Can you copy out, word for word, the records from the line with "Click 控制台 in the address breadcrumb" up to and including the line with "pyautogui.click(x=471, y=235)"?

• **PROVIDED INFORMATION**:
- - - - -

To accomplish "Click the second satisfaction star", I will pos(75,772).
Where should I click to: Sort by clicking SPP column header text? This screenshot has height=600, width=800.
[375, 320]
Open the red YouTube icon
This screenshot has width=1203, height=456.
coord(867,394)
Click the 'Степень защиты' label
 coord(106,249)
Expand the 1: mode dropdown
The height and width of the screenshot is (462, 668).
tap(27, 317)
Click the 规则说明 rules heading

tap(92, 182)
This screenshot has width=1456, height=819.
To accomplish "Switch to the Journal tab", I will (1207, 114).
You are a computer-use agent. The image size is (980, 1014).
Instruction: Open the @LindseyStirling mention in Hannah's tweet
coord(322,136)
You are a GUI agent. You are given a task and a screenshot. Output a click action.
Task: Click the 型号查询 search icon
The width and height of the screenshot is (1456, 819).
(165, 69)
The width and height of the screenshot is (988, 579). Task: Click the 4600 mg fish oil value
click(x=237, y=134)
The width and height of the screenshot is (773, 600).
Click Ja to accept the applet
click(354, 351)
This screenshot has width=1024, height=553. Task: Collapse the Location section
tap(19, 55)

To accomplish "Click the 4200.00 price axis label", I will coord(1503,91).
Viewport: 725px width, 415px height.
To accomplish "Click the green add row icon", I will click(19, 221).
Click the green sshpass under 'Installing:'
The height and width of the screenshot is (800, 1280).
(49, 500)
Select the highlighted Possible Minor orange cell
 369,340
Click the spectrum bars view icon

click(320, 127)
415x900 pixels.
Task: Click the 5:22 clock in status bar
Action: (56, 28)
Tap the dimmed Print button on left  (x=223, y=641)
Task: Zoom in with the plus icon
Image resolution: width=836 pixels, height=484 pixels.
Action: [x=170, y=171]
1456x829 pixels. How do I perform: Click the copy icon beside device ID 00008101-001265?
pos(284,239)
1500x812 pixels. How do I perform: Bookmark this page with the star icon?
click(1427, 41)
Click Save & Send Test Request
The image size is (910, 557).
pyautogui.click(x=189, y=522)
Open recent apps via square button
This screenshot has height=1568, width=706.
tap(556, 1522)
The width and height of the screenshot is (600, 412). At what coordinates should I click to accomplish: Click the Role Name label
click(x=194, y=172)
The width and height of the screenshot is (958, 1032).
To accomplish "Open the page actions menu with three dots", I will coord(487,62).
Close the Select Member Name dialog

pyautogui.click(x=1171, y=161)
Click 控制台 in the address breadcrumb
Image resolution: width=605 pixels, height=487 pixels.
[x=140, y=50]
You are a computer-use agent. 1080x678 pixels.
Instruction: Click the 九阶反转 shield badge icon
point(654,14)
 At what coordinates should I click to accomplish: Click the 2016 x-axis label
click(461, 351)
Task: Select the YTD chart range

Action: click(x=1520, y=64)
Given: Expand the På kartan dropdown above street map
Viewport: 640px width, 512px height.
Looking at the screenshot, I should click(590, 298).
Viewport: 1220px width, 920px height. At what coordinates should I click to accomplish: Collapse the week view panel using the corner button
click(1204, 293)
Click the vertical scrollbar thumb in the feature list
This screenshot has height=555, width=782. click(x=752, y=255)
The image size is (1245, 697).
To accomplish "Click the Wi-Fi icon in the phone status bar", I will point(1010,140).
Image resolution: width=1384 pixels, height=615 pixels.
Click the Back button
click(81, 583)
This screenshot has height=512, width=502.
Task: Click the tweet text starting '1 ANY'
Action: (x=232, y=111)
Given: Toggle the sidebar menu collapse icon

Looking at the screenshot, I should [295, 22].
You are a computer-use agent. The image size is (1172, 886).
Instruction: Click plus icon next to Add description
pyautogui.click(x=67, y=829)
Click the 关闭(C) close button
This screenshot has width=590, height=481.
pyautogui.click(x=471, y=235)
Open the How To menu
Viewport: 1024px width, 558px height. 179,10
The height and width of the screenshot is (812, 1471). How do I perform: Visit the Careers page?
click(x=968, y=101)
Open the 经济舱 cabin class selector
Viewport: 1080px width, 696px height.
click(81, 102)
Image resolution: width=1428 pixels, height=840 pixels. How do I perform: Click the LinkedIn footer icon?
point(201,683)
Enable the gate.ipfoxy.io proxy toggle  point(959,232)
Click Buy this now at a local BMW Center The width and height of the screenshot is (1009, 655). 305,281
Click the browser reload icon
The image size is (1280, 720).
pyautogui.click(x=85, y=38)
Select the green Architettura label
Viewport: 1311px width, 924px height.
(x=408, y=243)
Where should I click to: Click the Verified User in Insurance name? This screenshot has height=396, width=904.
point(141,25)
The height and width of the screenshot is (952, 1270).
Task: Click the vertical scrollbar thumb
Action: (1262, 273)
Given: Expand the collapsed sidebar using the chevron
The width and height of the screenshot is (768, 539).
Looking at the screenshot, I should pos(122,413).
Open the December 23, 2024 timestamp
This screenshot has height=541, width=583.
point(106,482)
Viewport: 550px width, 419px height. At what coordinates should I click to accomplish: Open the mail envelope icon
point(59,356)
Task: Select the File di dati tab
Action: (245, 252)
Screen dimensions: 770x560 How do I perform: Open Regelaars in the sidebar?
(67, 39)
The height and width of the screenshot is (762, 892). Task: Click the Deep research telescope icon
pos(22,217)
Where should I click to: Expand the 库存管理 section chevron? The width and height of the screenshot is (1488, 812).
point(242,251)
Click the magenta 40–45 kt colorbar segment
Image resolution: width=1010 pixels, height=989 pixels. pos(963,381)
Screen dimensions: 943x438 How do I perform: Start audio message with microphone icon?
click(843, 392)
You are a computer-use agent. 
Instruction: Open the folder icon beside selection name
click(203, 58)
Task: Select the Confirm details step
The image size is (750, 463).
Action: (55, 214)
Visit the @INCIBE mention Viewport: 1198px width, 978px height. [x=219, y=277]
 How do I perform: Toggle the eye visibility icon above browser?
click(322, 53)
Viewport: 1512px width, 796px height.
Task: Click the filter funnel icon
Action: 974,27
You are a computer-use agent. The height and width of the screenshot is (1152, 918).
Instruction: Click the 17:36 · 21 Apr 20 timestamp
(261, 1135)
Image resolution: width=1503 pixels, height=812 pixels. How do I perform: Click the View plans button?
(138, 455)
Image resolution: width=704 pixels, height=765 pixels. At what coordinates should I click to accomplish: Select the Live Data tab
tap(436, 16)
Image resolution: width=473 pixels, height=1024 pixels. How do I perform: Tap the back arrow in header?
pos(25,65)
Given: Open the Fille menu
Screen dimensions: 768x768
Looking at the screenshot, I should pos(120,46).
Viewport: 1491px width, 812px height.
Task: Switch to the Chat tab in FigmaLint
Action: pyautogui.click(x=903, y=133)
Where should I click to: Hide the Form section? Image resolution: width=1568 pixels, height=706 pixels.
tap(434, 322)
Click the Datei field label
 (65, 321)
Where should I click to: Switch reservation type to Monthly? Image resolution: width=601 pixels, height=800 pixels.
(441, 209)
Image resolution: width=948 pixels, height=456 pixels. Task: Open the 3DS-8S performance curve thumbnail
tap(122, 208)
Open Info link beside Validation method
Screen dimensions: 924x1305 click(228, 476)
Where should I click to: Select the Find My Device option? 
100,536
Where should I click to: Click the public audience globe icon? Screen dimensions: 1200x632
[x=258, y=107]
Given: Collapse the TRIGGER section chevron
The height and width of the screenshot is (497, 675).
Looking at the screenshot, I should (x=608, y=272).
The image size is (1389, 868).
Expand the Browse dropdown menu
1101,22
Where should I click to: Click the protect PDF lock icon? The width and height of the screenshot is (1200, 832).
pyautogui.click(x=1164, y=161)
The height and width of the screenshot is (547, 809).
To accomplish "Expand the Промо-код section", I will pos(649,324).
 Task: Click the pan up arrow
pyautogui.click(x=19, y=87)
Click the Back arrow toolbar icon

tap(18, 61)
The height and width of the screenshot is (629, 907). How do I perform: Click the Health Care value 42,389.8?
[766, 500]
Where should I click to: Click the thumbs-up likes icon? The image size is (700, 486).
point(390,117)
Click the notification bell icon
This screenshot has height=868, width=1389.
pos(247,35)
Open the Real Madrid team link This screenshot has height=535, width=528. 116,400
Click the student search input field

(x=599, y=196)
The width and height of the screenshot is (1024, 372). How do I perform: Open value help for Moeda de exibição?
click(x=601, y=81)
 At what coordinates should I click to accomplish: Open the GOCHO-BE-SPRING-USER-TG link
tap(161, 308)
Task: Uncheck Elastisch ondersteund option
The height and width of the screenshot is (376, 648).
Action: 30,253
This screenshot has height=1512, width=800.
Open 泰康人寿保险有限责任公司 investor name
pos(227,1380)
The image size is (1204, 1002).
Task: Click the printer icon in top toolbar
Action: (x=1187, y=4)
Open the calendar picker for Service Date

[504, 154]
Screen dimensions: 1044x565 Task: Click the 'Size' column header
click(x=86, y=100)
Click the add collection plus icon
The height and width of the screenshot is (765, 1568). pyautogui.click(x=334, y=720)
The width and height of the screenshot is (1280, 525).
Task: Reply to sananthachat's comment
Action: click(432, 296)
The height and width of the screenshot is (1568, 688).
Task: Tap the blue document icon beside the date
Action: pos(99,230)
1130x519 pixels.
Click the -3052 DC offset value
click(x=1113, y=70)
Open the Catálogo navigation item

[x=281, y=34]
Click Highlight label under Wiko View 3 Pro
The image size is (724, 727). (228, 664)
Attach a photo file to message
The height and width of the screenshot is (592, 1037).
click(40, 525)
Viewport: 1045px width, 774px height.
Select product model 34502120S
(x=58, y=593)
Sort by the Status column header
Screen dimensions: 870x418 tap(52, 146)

- - - - -

• **FINAL RESULT**:
Click 控制台 in the address breadcrumb
Image resolution: width=605 pixels, height=487 pixels.
[x=140, y=50]
You are a computer-use agent. 1080x678 pixels.
Instruction: Click the 九阶反转 shield badge icon
point(654,14)
 At what coordinates should I click to accomplish: Click the 2016 x-axis label
click(461, 351)
Task: Select the YTD chart range

Action: click(x=1520, y=64)
Given: Expand the På kartan dropdown above street map
Viewport: 640px width, 512px height.
Looking at the screenshot, I should click(590, 298).
Viewport: 1220px width, 920px height. At what coordinates should I click to accomplish: Collapse the week view panel using the corner button
click(1204, 293)
Click the vertical scrollbar thumb in the feature list
This screenshot has height=555, width=782. click(x=752, y=255)
The image size is (1245, 697).
To accomplish "Click the Wi-Fi icon in the phone status bar", I will point(1010,140).
Image resolution: width=1384 pixels, height=615 pixels.
Click the Back button
click(81, 583)
This screenshot has height=512, width=502.
Task: Click the tweet text starting '1 ANY'
Action: (x=232, y=111)
Given: Toggle the sidebar menu collapse icon

Looking at the screenshot, I should [295, 22].
You are a computer-use agent. The image size is (1172, 886).
Instruction: Click plus icon next to Add description
pyautogui.click(x=67, y=829)
Click the 关闭(C) close button
This screenshot has width=590, height=481.
pyautogui.click(x=471, y=235)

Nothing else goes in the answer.